Records from a dataset:

— START —

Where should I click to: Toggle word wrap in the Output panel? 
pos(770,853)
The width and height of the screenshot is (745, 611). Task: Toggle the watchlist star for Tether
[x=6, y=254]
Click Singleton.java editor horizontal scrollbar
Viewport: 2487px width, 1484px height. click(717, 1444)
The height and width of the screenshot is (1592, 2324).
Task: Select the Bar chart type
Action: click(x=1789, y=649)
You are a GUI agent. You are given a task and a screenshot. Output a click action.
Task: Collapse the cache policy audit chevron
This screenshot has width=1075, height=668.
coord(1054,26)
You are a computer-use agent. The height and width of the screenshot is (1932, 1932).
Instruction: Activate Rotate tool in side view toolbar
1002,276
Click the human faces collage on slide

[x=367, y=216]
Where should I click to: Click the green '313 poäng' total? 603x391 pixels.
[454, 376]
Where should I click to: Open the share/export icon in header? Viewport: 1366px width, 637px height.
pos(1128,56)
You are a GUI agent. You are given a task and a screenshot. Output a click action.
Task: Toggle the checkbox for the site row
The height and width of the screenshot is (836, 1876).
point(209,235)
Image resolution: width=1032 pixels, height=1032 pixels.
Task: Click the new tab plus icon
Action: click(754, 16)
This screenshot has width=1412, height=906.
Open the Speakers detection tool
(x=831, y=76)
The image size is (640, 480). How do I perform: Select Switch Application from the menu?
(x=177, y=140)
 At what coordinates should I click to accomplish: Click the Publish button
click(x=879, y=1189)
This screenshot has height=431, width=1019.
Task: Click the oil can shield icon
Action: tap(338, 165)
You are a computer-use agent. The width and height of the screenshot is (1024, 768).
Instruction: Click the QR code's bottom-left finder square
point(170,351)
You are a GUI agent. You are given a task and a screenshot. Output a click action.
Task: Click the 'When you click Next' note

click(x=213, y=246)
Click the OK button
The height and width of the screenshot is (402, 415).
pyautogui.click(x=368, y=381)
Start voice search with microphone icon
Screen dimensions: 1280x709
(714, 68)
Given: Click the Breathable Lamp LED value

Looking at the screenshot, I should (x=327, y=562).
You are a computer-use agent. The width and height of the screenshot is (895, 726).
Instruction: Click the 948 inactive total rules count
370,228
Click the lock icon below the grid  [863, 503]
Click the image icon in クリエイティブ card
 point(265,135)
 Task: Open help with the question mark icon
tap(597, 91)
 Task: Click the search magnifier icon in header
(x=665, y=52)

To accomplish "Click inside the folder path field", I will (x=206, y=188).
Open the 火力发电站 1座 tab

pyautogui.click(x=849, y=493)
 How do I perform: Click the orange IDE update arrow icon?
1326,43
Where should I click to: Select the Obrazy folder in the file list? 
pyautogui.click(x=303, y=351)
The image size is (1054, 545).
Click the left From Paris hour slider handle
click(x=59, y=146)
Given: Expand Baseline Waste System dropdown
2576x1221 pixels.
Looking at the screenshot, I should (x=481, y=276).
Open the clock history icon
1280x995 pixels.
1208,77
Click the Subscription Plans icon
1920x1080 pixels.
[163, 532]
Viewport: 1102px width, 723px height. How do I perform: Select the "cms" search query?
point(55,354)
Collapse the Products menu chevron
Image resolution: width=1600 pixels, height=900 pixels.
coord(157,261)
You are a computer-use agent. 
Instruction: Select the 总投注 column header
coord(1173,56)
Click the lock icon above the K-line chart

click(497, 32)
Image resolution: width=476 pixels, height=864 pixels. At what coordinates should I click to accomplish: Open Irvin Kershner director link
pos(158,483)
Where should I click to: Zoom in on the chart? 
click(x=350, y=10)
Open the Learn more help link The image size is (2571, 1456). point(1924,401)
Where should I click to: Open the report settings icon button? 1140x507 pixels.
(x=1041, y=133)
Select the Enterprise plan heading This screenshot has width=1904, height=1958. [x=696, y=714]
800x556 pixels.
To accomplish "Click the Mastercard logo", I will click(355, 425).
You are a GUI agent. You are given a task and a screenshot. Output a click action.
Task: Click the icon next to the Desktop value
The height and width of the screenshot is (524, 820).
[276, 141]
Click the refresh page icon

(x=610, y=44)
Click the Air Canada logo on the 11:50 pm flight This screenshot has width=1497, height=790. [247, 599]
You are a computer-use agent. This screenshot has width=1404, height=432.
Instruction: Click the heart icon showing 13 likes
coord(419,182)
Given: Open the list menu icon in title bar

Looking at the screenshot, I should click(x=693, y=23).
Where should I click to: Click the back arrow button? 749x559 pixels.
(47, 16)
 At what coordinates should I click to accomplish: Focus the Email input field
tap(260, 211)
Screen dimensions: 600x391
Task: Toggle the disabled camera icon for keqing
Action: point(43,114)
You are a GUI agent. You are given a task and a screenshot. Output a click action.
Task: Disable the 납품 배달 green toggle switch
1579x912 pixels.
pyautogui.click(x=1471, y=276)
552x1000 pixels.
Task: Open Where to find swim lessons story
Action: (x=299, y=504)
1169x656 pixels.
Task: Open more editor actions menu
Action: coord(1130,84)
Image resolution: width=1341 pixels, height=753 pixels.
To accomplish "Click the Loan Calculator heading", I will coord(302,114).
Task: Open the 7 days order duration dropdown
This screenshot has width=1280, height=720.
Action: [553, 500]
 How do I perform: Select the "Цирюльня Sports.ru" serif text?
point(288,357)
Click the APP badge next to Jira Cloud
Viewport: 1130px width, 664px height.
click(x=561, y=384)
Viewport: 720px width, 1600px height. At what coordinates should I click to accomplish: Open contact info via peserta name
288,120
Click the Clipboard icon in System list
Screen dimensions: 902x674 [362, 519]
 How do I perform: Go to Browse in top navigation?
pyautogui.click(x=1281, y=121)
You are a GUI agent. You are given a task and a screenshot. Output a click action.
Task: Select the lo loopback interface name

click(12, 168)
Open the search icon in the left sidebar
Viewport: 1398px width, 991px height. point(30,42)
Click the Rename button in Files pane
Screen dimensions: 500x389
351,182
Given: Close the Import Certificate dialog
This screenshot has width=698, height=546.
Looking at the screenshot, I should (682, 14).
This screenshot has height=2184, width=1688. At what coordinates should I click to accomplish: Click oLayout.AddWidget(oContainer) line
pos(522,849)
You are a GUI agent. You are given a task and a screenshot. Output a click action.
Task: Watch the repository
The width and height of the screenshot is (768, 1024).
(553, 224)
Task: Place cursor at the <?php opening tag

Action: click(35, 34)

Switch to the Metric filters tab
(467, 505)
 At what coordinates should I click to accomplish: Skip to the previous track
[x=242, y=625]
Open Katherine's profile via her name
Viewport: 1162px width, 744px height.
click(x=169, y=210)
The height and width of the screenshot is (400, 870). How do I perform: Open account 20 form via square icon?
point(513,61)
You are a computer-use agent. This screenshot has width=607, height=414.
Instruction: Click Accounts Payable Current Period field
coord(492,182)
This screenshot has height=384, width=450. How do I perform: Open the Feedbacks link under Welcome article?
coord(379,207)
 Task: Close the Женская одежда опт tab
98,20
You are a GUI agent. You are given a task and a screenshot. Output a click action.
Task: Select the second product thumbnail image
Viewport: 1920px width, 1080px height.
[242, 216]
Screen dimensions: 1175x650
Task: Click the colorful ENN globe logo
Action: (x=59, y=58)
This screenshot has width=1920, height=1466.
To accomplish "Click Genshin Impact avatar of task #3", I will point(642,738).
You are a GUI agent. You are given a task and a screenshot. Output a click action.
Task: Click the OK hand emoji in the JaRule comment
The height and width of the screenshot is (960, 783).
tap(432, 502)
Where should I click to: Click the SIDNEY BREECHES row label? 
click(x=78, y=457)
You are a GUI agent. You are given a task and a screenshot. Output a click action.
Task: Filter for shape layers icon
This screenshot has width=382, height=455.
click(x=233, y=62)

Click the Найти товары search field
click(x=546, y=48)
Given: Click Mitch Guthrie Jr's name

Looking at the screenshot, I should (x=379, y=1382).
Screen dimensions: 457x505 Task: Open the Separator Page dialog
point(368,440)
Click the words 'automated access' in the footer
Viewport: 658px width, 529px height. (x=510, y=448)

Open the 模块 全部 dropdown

— END —

Problem to solve ▸
Rewrite the lines as a numbered list, leaving out any blank lines. Start at the first line of the records and end after the line that has "Action: click(x=1789, y=649)".

Answer to this problem ▸
1. Where should I click to: Toggle word wrap in the Output panel? 
2. pos(770,853)
3. The width and height of the screenshot is (745, 611). Task: Toggle the watchlist star for Tether
4. [x=6, y=254]
5. Click Singleton.java editor horizontal scrollbar
6. Viewport: 2487px width, 1484px height. click(717, 1444)
7. The height and width of the screenshot is (1592, 2324).
8. Task: Select the Bar chart type
9. Action: click(x=1789, y=649)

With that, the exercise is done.